Work instruction:
Would you return the lines from the one that contains "Where should I click to: Click the paragraph" to the last line of the entries below, exactly and with nothing added?

Source material: Begin

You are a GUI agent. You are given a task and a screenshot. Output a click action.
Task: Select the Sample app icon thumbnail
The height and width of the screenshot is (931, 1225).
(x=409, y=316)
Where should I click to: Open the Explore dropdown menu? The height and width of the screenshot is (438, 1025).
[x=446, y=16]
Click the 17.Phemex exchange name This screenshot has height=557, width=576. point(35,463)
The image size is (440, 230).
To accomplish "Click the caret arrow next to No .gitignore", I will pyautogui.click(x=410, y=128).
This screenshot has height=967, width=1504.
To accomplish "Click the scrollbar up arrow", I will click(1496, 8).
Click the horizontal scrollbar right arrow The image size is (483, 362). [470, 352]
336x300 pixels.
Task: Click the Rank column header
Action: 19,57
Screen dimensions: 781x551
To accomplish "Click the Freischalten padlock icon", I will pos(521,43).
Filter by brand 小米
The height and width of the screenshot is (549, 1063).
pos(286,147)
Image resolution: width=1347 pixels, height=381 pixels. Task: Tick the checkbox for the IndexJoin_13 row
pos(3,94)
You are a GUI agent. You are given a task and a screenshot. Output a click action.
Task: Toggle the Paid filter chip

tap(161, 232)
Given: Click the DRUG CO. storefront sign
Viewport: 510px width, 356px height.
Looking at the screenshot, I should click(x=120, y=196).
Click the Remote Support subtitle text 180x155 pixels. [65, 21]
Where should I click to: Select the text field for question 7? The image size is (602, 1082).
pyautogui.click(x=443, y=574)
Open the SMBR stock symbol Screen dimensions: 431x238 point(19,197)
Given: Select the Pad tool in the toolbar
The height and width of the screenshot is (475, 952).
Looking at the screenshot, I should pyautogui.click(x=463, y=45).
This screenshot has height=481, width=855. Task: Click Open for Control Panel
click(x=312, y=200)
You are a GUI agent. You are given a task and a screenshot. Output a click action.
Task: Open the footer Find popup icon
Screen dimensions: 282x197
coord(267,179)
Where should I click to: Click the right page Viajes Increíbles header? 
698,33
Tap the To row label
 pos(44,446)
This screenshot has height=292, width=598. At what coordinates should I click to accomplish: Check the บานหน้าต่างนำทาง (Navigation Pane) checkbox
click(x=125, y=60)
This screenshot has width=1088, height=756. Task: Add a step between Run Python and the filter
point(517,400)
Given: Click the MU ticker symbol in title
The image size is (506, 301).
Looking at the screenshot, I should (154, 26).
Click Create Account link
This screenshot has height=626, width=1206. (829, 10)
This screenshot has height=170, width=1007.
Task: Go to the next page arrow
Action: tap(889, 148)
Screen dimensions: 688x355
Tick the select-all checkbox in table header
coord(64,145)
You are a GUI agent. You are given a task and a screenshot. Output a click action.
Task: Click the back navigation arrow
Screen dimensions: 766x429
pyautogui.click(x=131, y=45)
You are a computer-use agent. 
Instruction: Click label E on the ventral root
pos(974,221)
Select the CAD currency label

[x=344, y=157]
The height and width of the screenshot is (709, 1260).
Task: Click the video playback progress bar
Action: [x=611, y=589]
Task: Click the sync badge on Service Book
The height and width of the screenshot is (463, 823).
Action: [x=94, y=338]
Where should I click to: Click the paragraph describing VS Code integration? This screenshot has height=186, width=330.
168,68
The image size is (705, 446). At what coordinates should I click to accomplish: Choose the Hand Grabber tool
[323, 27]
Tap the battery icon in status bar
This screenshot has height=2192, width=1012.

Source material: End

Response to the exercise:
Where should I click to: Click the paragraph describing VS Code integration? This screenshot has height=186, width=330.
168,68
The image size is (705, 446). At what coordinates should I click to accomplish: Choose the Hand Grabber tool
[323, 27]
Tap the battery icon in status bar
This screenshot has height=2192, width=1012.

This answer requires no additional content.